● **Given problem**: Could you convert the lines of the listing below into a JSON list of strings, one string per line with blank lines left out, starting with the line that contains "Click the Total" and continuing through the line that contains "Action: (x=580, y=978)"?

===== Data section

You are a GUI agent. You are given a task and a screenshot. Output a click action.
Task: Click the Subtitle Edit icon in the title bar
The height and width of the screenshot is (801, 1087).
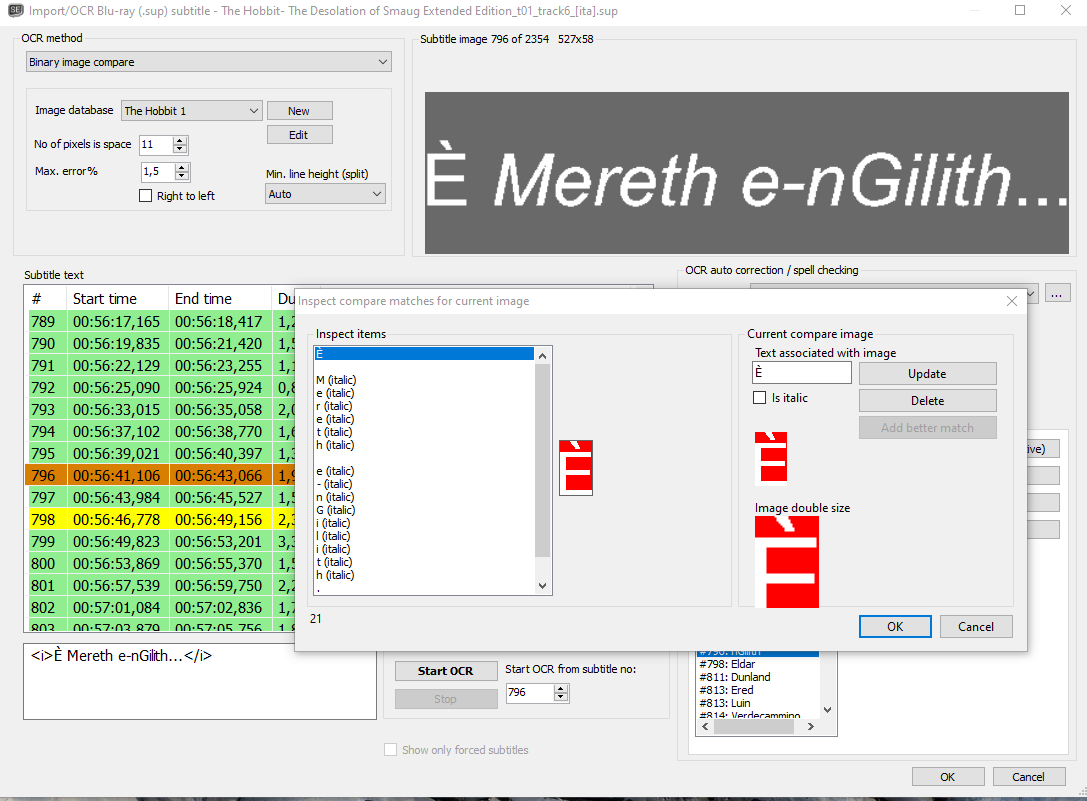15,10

==========
===== Data section

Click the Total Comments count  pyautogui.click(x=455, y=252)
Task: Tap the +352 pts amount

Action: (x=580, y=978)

==========
===== Data section

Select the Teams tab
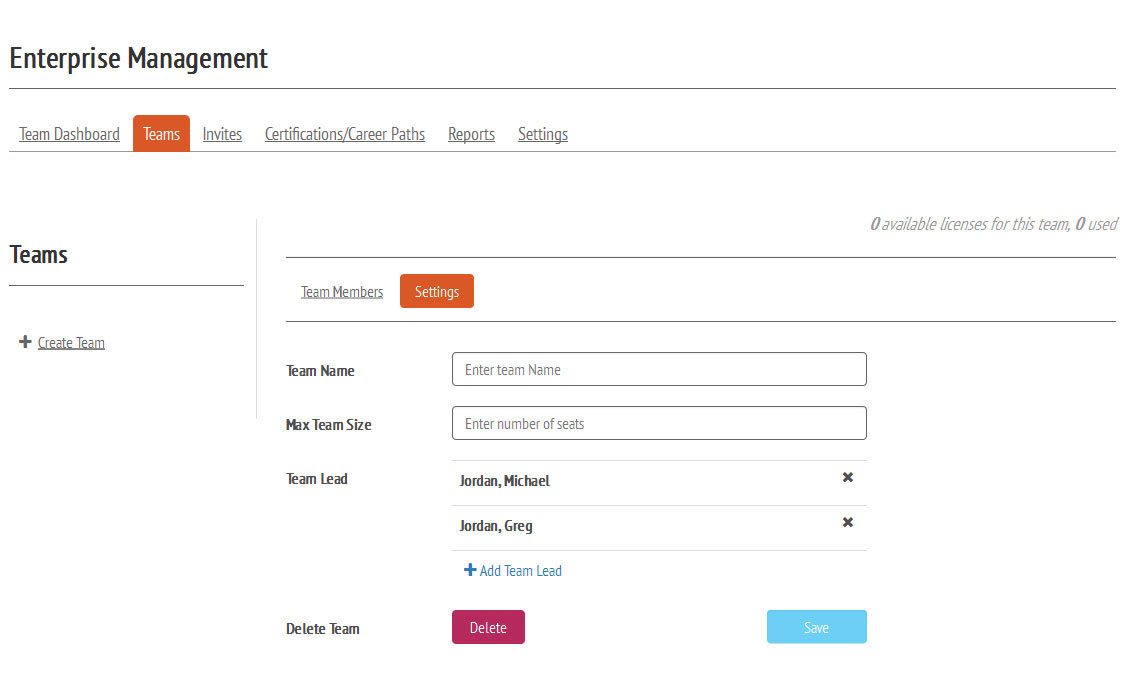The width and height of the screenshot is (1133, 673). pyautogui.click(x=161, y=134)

==========

● **Expected output**:
[
  "Click the Total Comments count  pyautogui.click(x=455, y=252)",
  "Task: Tap the +352 pts amount",
  "Action: (x=580, y=978)"
]